Thanks! Yea the only bug I noticed was that when I was using widgetlocker I got a call and it wouldn't let me answer, it just gave me an option to end the call even though I never answered it...lol..so I tried changing it to =0...I will see how that goes.

Also, when I update SuperUser or try to it fails.

Otherwise I love this ROM

Oh but I hate the Sense Lockscreen...I wish I could delete all the shortcuts because I never use them, otherwise I wouldn't mind the ring


----------



## CC268 (Jun 27, 2011)

Hellboy said:


> I think you can use the sense 3.5 camera apk from 1.4 soab on that rom. I think that's what I did. 3.5 camera I think is the best besides liquids ics rom camera.
> 
> Sent from my ADR6400L using Tapatalk 2


Hmm I will have to find that


----------



## CC268 (Jun 27, 2011)

heath2805 said:


> Oh yeah Skyraider has some really cool themes too. For example: ics, dark horse, and a couple others.


Gonna find that ICS theme right now!

EDIT: this what you were referring to: http://www.teambamf.net/topic/1912-theme-ice-cream-sandwich-v11-for-skyraider-zeus-13/


----------



## heath2805 (Feb 18, 2012)

CC268 said:


> Gonna find that ICS theme right now!
> 
> EDIT: this what you were referring to: http://www.teambamf.net/topic/1912-theme-ice-cream-sandwich-v11-for-skyraider-zeus-13/


Yes


----------



## quickdraw86 (Jan 30, 2012)

CC268 said:


> Thanks! Yea the only bug I noticed was that when I was using widgetlocker I got a call and it wouldn't let me answer, it just gave me an option to end the call even though I never answered it...lol..so I tried changing it to =0...I will see how that goes.
> 
> Also, when I update SuperUser or try to it fails.
> 
> ...


well, you can change the lockscreen shortcuts to launch whichever apps you'd like. also, superuser queries its servers for binary update data when you check for binary updates through the app. superuser's servers may have been momentarily down or unavailable when you checked, you should try again.

*Thunderbolt 4G*


----------



## CC268 (Jun 27, 2011)

Everything works good in superuser, and then it says "Making sure new su works...fail!"

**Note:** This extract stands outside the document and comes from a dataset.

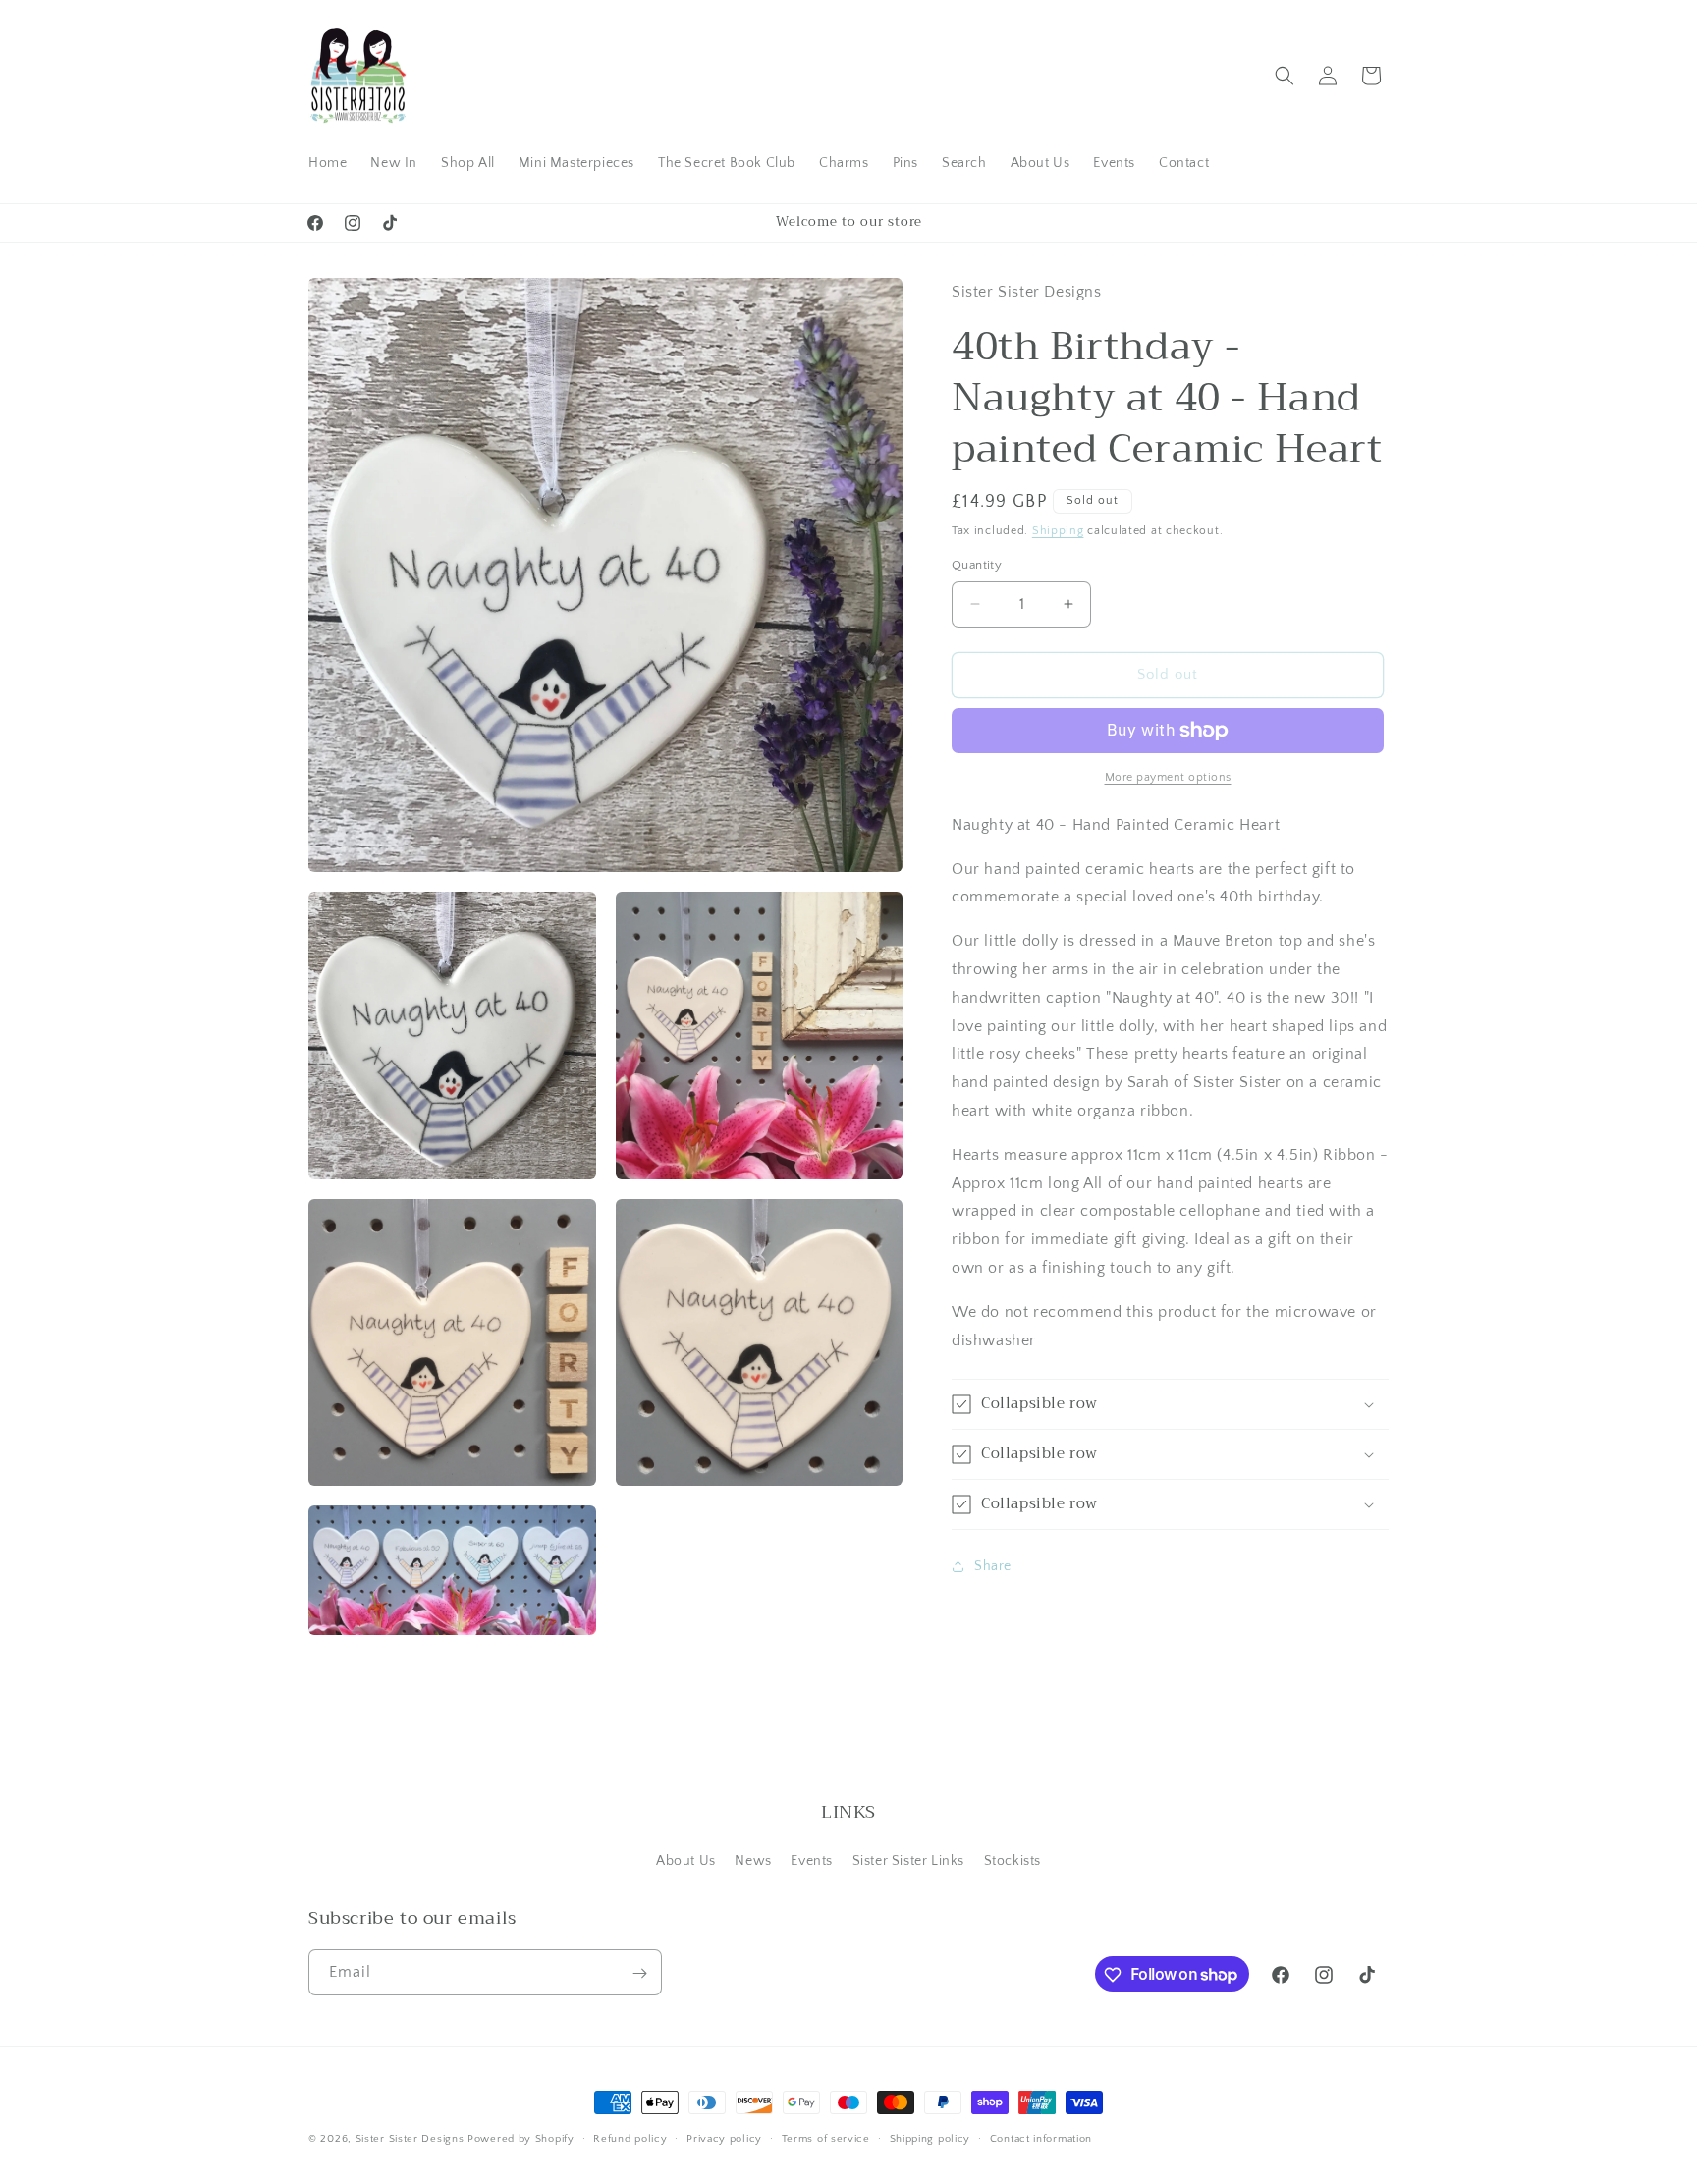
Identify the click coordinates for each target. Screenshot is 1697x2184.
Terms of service (826, 2138)
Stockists (1012, 1860)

And yea I just don't like the shortcuts there period, I would change to widgetlocker but don't want it to effect answering calls like it did before unless that is the 3.0 call screen error you were referring to...I changed it to the 2.1 in build.prop

EDIT: Cleared SU data and it updated!


----------



## CC268 (Jun 27, 2011)

heath2805 said:


> Yes


Is there anyway to turn off all the built in animations of the theme? I love the theme, but not a fan of the animations


----------



## heath2805 (Feb 18, 2012)

CC268 said:


> Is there anyway to turn off all the built in animations of the theme? I love the theme, but not a fan of the animations


Are you talking about weather animation after unlocking the phone?

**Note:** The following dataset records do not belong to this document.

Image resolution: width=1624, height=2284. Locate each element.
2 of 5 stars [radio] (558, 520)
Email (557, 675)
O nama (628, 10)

Sent from my ADR6400L using Tapatalk 2


----------



## CC268 (Jun 27, 2011)

heath2805 said:


> Are you talking about weather animation after unlocking the phone?
> 
> Sent from my ADR6400L using Tapatalk 2


No all the animations like going to different screens, etc


----------



## heath2805 (Feb 18, 2012)

I pretty sure it's all built in the theme. I tried to not include the robo zip file that they tell you to flash with the theme zip, but still didnt change anything. Not sure how to change that one lol


----------



## CC268 (Jun 27, 2011)

Its okay not a big deal


----------



## Thunderbolt_Kenny (Jul 27, 2012)

I think you should try Liquids ICS ROM, I know the data still doesn't work along with mms. Apparently YouTube doesn't either but you can just use tubemate or mobile version. I actually use it as my DD, also I don't think the link in the forum works but you can get it at mechacentre.com and then flash Google Now. Which works very well.

Sent from my ThunderBolt using RootzWiki


----------



## cutbait (Sep 30, 2011)

Rom zombie is a good rom .been running it for 2 weeks just dont update the launcher that comes with it

Sent from my ADR6400L using Tapatalk 2


----------



## quickdraw86 (Jan 30, 2012)

cutbait said:


> Rom zombie is a good rom.


RomZombie is a good one. It's unlikely that it'll see an update since the dev's computer crashed and he's getting a new phone, but solid ROM nonetheless. Holo launcher actually works well on it and the included walls are sick!

*Thunderbolt 4G*


----------